- Tony Robbins developed the idea of a “performance coach” in the 1980s.
- People pay up to $US3,000 to attend his seminars.
- Robbins has a “tool box” of tested approaches he uses to connect with people.
Michelle Cordeiro Grant’s eyes filled with tears.
Her coaching session with Tony Robbins ran past its scheduled 30-minute mark as they moved from advice on marketing strategy and operations to a topic the self-assured entrepreneur was less willing to talk about: the fear that she would have to neglect her two young children for the sake of growing her business, Lively.
The session was typical of working with Robbins: practical advice through the lens of behavioural psychology, wrapped in a dramatic package for maximum impact. This approach is the bedrock of events like “Unleash the Power Within,” a three-and-a-half-day seminar with tickets running from around $US650-$US3,000. In these seminars, he’ll regularly pick members of the audience to work through issues, primarily for their benefit but with the secondary benefit of the audience.
Robbins has several personal clients who pay him more than $US1 million annually for intensive, private coaching, but his impromptu coaching sessions in front of a crowd are what he’s been practicing longest. In September, Business Insider sat in on some of the coaching sessions for the eight winners of Shopify’s Build a Bigger Business contest in Fiji, including his session with Cordeiro Grant.
Over nearly 40 years, Robbins has refined his approach to these sessions. Every session is personalised but includes two basic steps. First, he takes a read on their psychology. Then, he determines which approaches from his “tool kit” to use.
1. He starts with psychological tests.
Before getting to details, Robbins asks questions that will help him determine his subject’s thought process. Before he can focus on an issue to fix, he needs to determine how he’s going to help.
“To influence somebody you have to know what already influences them,” Robbins said. He said he has about 30 or 40 pattern tests that he uses to read people, and gave us a simplified example of one:
- He shows someone an image of three identical yellow rectangles arrayed differently around the page and asks his subject how they identify the rectangles in front of them.
- Robbins then pays attention to whether they initially focus on the shape’s similarities (they share dimensions and colour) or differences (they appear in different locations on the paper).
- If a person is inclined to initially see differences, Robbins may resist when they request his advice. saying that he’s unsure of how to help them. In his experience, he person will usually push back, changing from helpless to motivated and telling him there is definitely a way to fix their problem.
2. It only takes him 10 minutes to settle on which techniques to use.
When he’s determined a cursory read on their psychology, it’s then time to select a process for working through a problem at hand, whether it’s someone at a seminar asking about a failing romantic relationship or an entrepreneur asking about work-life balance.
“I have so many at this stage, right, that it’s like a giant tool box and I never use all the tools,” Robbins said.

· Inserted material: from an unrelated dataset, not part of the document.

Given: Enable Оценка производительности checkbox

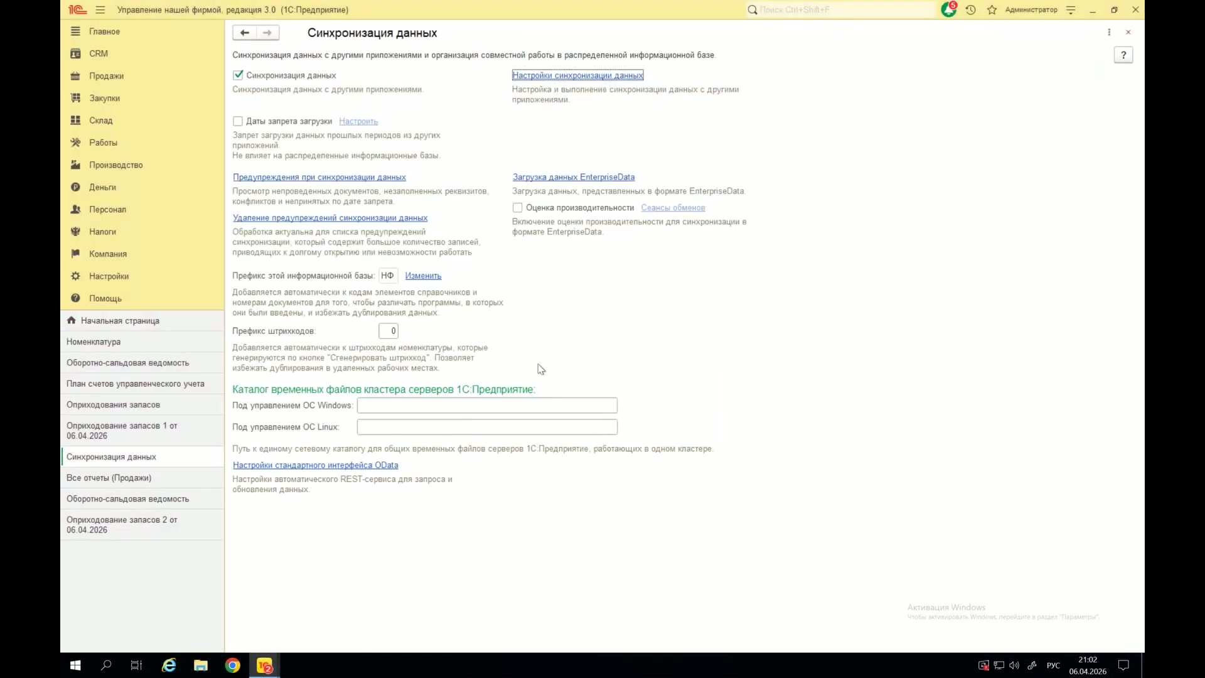Looking at the screenshot, I should tap(518, 208).
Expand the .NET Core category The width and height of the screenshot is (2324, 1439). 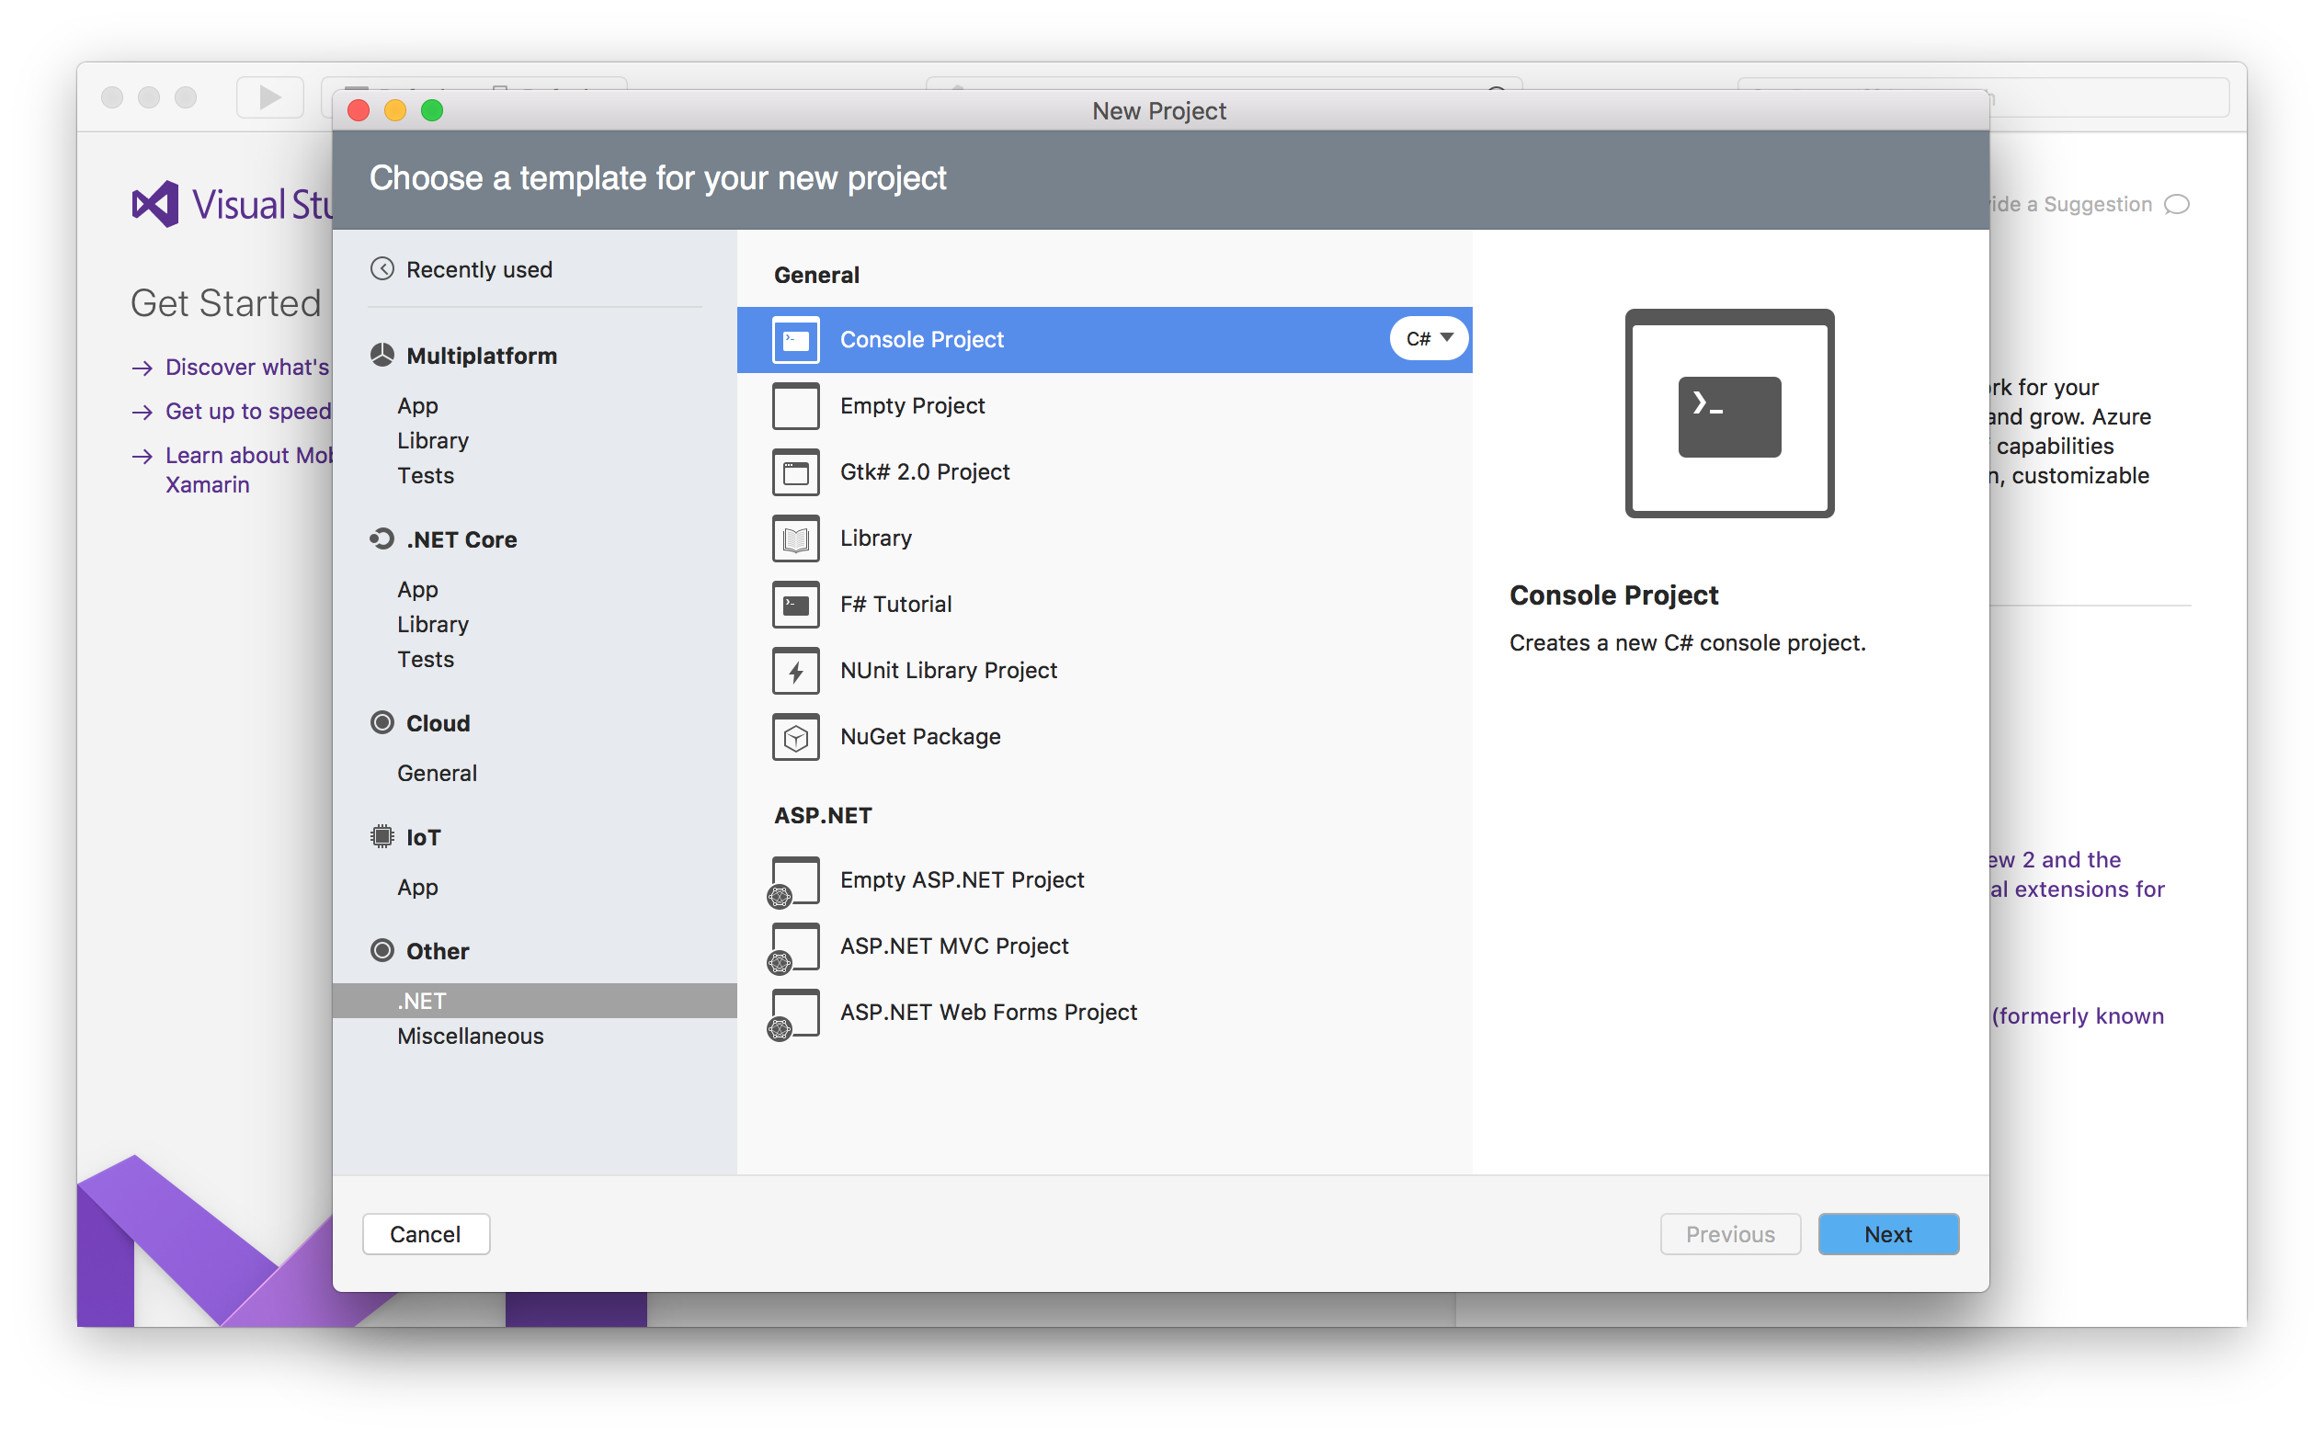(x=462, y=540)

These “tools” can be elaborate, like the one he used with Cordeiro Grant, in which he got her to lower her guard and state what the next step was for her business from the perspective of different personas, like “the warrior,” “the queen,” and “the magician.” He presented it in a playful way, but it got Cordeiro Grant to realise that she was leading so strongly with her aggressive side that she was draining her energy and thus her effectiveness as a leader.
The tools can also be as quick and simple as the one he used with Fanjoy founder Chris Vaccarino, who was struggling with embracing a leadership role. Robbins asked him to hold his hand flat in front of him, and then Robbins pushed against it with his fist. Robbins noted how Vaccarino instinctively resisted Robbins’ force, and used that as a tangible metaphor for how Vaccarino needed to stand up for himself when being harassed by a troublesome client.
The variety of these techniques, as Robbins said, is so that he’s “always engaged and never bored, and it’s exciting and fun. So it’s art. You want to do it a little differently every time a little bit.” In a session, Robbins can sound a lot like a therapist, but with the style of a basketball coach.
When she left her session, Cordeiro Grant told us that she received practical advice around hiring and management to act on, but that the biggest takeaway was just as relevant for life as for business. Robbins helped her realise that she didn’t have to live in a constant frantic state, and could take each win and loss with Lively for what it was “and elegantly move on to the next,” she said. “With that, there’s balance and focus.”